In ICL, a key challenge is that the right prompt must be found to ensure that the desired distribution of output tokens for input tokens to perform some task is achieved. However, optimizing over discrete tokens for this prompt is computationally challenging.
In prefix-tuning, they instead add a fixed-length prefix that applies to all layers of the Transformer, and optimize for this prefix:
In this setup, we don’t use the prefix portion for generating any outputs (it comes before the input after all!), but still keep the prefix activations at each layer for each forward pass so that they can be used for self-attention in each Transformer block.
2. Resolving Unstable Optimization
The authors found that training all the prefix parameters directly led to unstable optimization and a slight drop in performance.
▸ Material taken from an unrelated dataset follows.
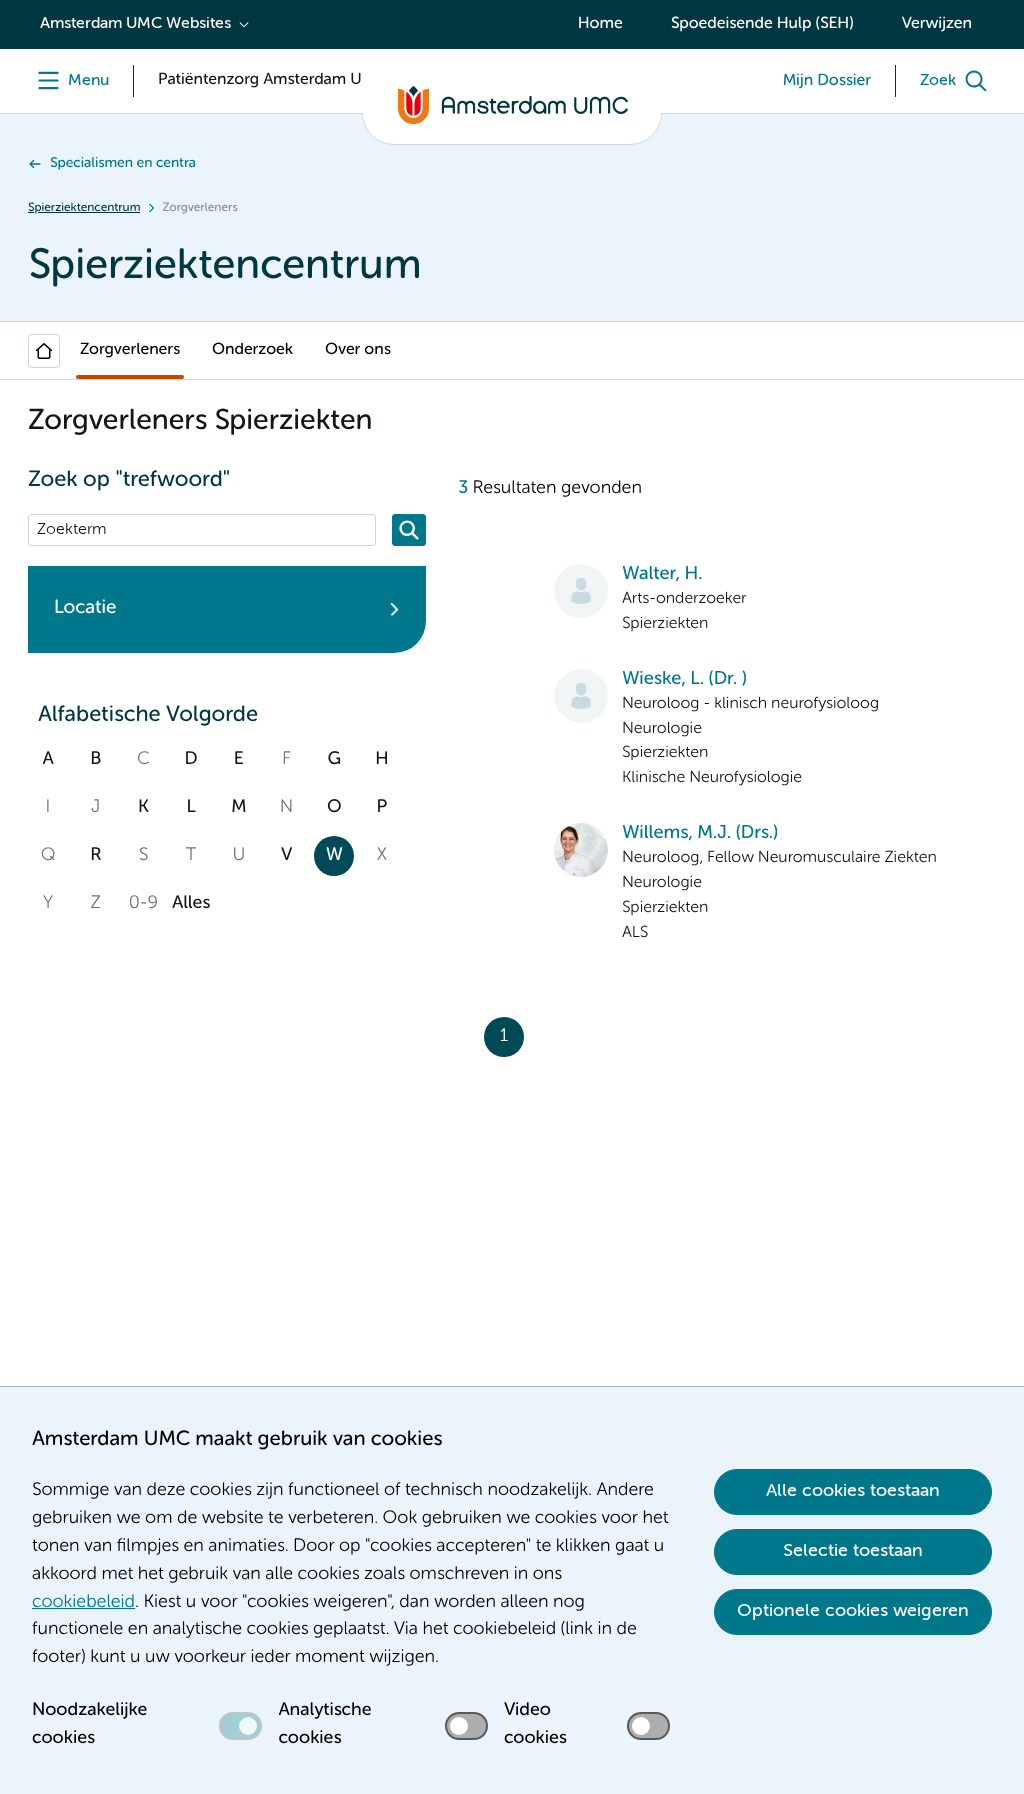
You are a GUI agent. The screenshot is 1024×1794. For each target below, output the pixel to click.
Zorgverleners (130, 350)
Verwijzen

Originally, they had to train the \(P_\theta \in \R^{\left|\mathrm{P}_{\mathrm{idx}}\right| \times \operatorname{dim}\left(h_i\right)}\) matrix of parameters, where \(\mathrm{P}_{\mathrm{idx}}\) is the set of prefix-tuning indices, and \(\operatorname{dim}\left(h_i\right)\) is the hidden dimension of the Transformer.
To address this, they instead associated each prefix index \(i\) with a smaller number of parameters for a new overall smaller matrix of \(P_\theta^{\prime}\), and used a MLP network to increase its dimensionality like a decoder. Formally, this is given by \(P_\theta[i,:]=\operatorname{MLP}_\theta\left(P_\theta^{\prime}[i,:]\right).\)
Once training is complete, they took the actual output parameters to use as the prefix, and could drop the MLP and \(P_\theta^{\prime}\).
My guess for why they did this is because given the small size of the fine-tuning dataset, it’s likely hard to reach convergence if there are a large number of parameters to optimize.
3. Why Not Just Optimize Embeddings?
A natural ablation to ask would be, why don’t we simply optimize for continuous embeddings for the prefix, instead of activations at every layer?
They tried this, and also attempted infix-tuning where they fine-tuned on parameters between the input \(x\) and output \(y\) (i.e \([x; \text{INFIX}; y]\)), and showed that both performed significantly worse compared to prefix-tuning (first row):
This suggests that just training the embedding layer is insufficient as it is not sufficiently expressive.
They also found that initialization with task-relevant words helped to improve final performance after training.
Most Glaring Deficiency
They only performed evaluations on two rather simple tasks, summarization and table-to-text. Perhaps it was quite impressive back then in 2021 when the paper was published, but now these two tasks are considered so simple that ICL can easily address them.
Conclusions for Future Work
Consider ways to perform relaxations from discrete to continuous space so we can make use of our machinery to optimize things.